Soru 1: Sizce dünyanın sonu nasıl ve hangi nedenlerden dolayı gelecek?
Bence dünyanın sonu “insansızlıkla” gelecek. İnsanların var olduğu bir dünyada, bizi insan yapan, insana ait tüm özelliklerimizden vazgeçtiğimiz için tüm yaşayacaklarımızla yüzleşeceğiz. Kurduğumuz medeniyete bakarsanız, getirdiği sorunlar ortada. Gelecekte bu medeniyeti kurmuş insanlıktan, daha yavaş, daha doğa dostu, daha öldürmeyen, daha tüketmeyen ve kolektif bir sonuç beklemek hayalperestlik olur. Bizi biz yapan çoğu şeyden feragat etmiş durumdayız. Vicdan, saygı, yetinme, anlayış, estetik, doğayla barışık bir insanı yitiriyoruz. Bir de aklını ve beynini makinelere emanet ediyoruz. Bu türün var olduğu bir dünyanın sonu ancak bu türün toplu bir şekilde yaptığı ile gelecek. Kendi vasıflarını ve etik kodlarını geliştirmek yerine, kötülüğü yayan, yıkan, öldüren bir türe dönüşürseniz, olgunun önemi kalmaz. Büyük bir hızla koşuyoruz kendi sonumuza.
Soru 2: Kıyamet senaryolarından mı daha çok korkarsınız? Yoksa kendi kişisel kıyametinizden mi?
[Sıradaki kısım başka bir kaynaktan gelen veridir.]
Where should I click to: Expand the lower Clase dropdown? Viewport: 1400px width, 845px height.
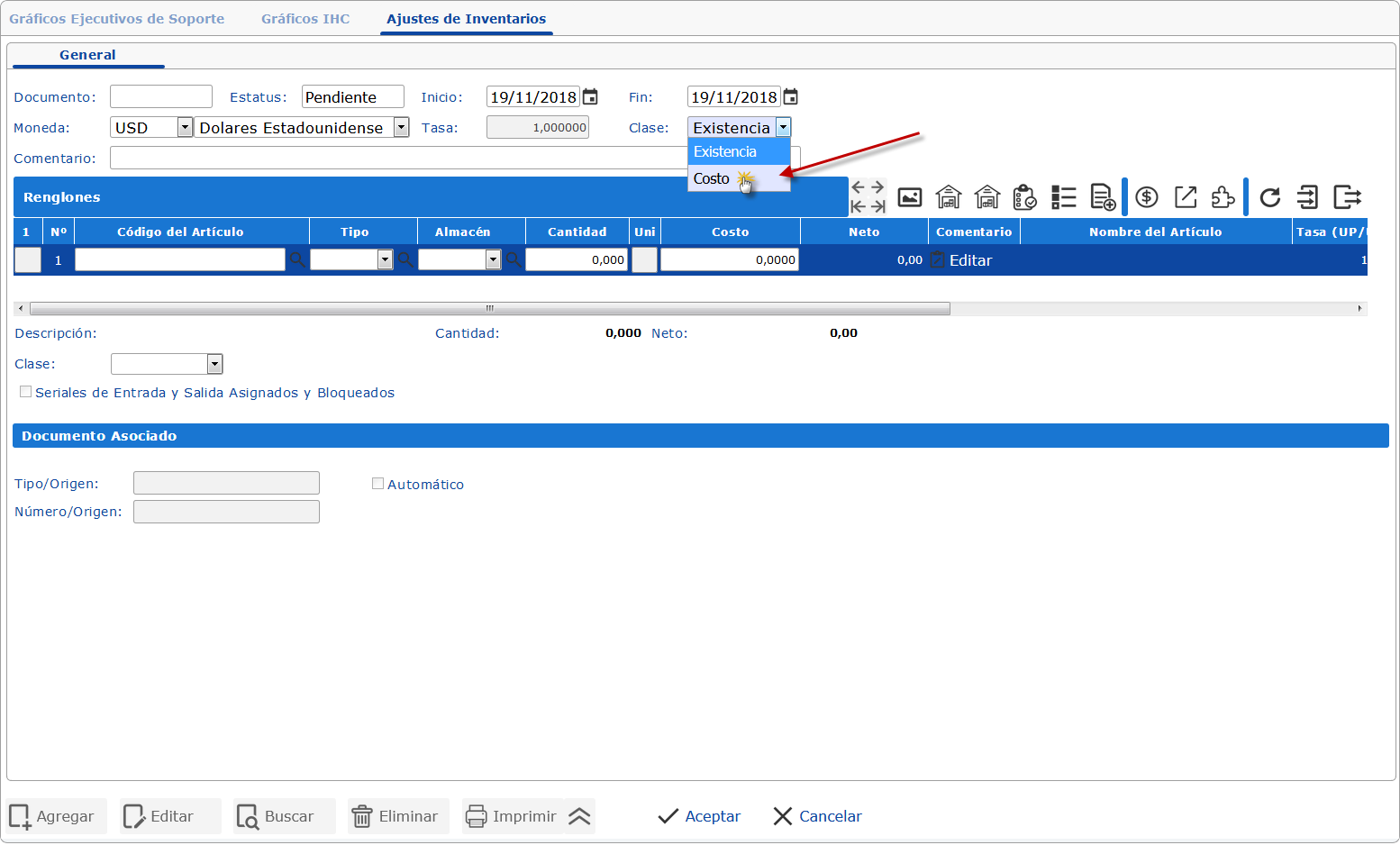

Kişisel kıyametimde muhakkak parmağım vardır. Parmağım olduğu şeylerden daha fazla korkarım. Telafi etme şansım olmazsa diye düşünürüm. Bir kıyamet yaratacak gibi yaşamamaya çalışıyorum. Zamanın ruhunun dayatmalarına rağmen, mananın madde ile savaşında olabildiğince mananın tarafında mücadele etmeyi tercih ediyorum. Kıyamet senaryolarında ise doğrudan etkim az. Onun için müdahale edemediğim bir şeyden korkma şansım daha az. Bir şey olacaksa olacaktır. Bu tip şeyleri tevekkülle karşılamayı yeğlerim.
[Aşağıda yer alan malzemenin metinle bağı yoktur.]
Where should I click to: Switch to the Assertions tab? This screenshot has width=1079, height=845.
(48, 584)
Soru 3: İklim krizi gibi gerçek felaketler kapımıza dayanmışken, toplumun çoğunluğu neden felaket senaryolarına inanmaya daha çok meyilli? Komplo teorileri insanları hangi yönlerini besliyor sizce?
Gücü yok çünkü. İnsanlar çaresiz ve en önemlisi mutsuz. Zamanın ruhu insanları yorarken, beklentilerini karşılamıyor. Sanal gerçeklik sadece dış dünyada yok. İnsanların içinde yaşadıkları bir sanal gerçeklik hali var. Bipolar bir yaşam bu. Gerçeklerle ve zorluklarla mücadele etmek zor geliyor. Cesaret gerektiren bu durumda, gerçek ötesi bir rehavet hali daha inandırıcı gelebiliyor. Sanayi öncesi toplumlarda bilgi azlığından bu çelişki yaşanırken, sanayi sonrası toplumda, yani günümüzde bilginin çok fazla olması ve üretiminin hızına yetişilememesi böyle bir safsataya yol açıyor. İşte bu çok önemli bir kapının da açılmasına olanak sağlıyor; Bu tip insanların yaşadığı dünyada bu zaafı biliyorsanız, komplo teorileri ile yıkılmaz bir illüzyon yaratmanız kolaylaşıyor. Bu yolla, çoğu can yakıcı, yıkıcı konunun üstünün örtülmesi ve en önemlisi çaresiz, korkan ve sadece mutlu olmaya çalışan insanların kontrol altında tutulması daha da mümkün kılınıyor. Komplo teorileri, görünmez kılınmak istenen konuların yerine kullanılan bir afyon. Mutsuz insanların dünyasına hoş geldiniz!